When I was in the union and stationed down at Fort Knox during the early 1970's, I worked a couple of summer replacement jobs (traveling shows) in Louisville during that time. All that I needed was the approval of my commanding officer (who could have cared less what I was doing in my off-time, just so long as I wasn't getting in trouble.

As has been stated many times over, being in the union will seldom get you work (although I have been called on three times based upon my directory entry since I've been in the union down here). Not being in the union will get you excluded from some types of work. And, in a closed shop state (most states outside of the South), not being in the union means that you don't work the classic "commercial" jobs (shows, symphonic work, the circus and so forth).

While the opportunities are still there in smaller numbers perhaps, they are still there. You will also expand your "network" of referral sources (if you are good enough to perform in the first place).

I've related my troubles when hiring a drummer in an emergency out of a local up in the Saint Louis area. The girl sent out (who the business agent assured me had had "a lot" of experience) turned out to be a polka band style drummer. Three rhythms - "boom-chck-chick-chick', "boom-chick" and "boom-chick-chick". She could not read a chart (we were doing Bye Bye Birdie) and had no idea of what 5/4 time was. In the end, we had a trumpet player play on her drum set (treating the payment to her as rental) and secured a real drummer the next day.

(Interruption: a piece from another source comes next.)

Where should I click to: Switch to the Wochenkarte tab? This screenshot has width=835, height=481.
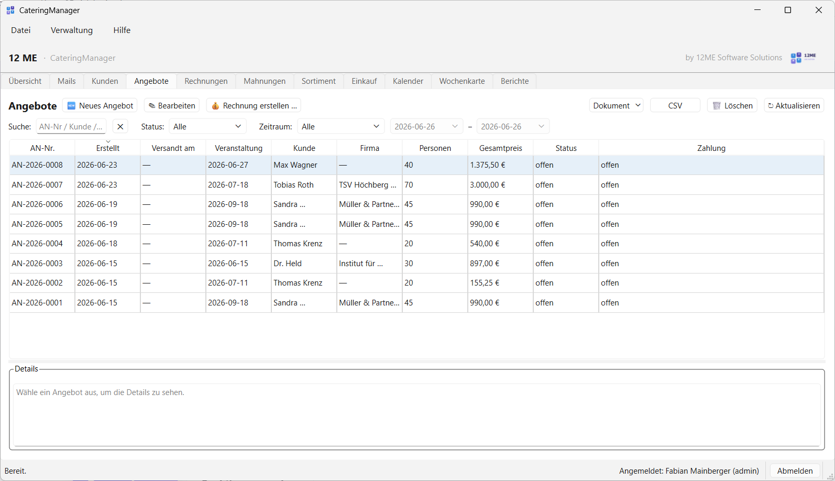(x=462, y=81)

So, it is possible to get a bad apple out of the union barrel. But, for the most part, the brothers and sisters that I've worked with over the years have all been solid enough musicians.

The union did piss me off a bit when they amalgamated the two Houston locals (a combination of the old white and black union locals) with the Galveston local (which had been integrated since it was founded), and dropped the Galveston local number from the title. As a member of both, I guess I should just have been satisfied and left it at that.

The Performance Fund is supposedly dried up these days, but in the past I've known a number of string players who got a significant proportion of their income from Fund work. And, the recording benefits, as limited as they are in my case, still keep rolling in.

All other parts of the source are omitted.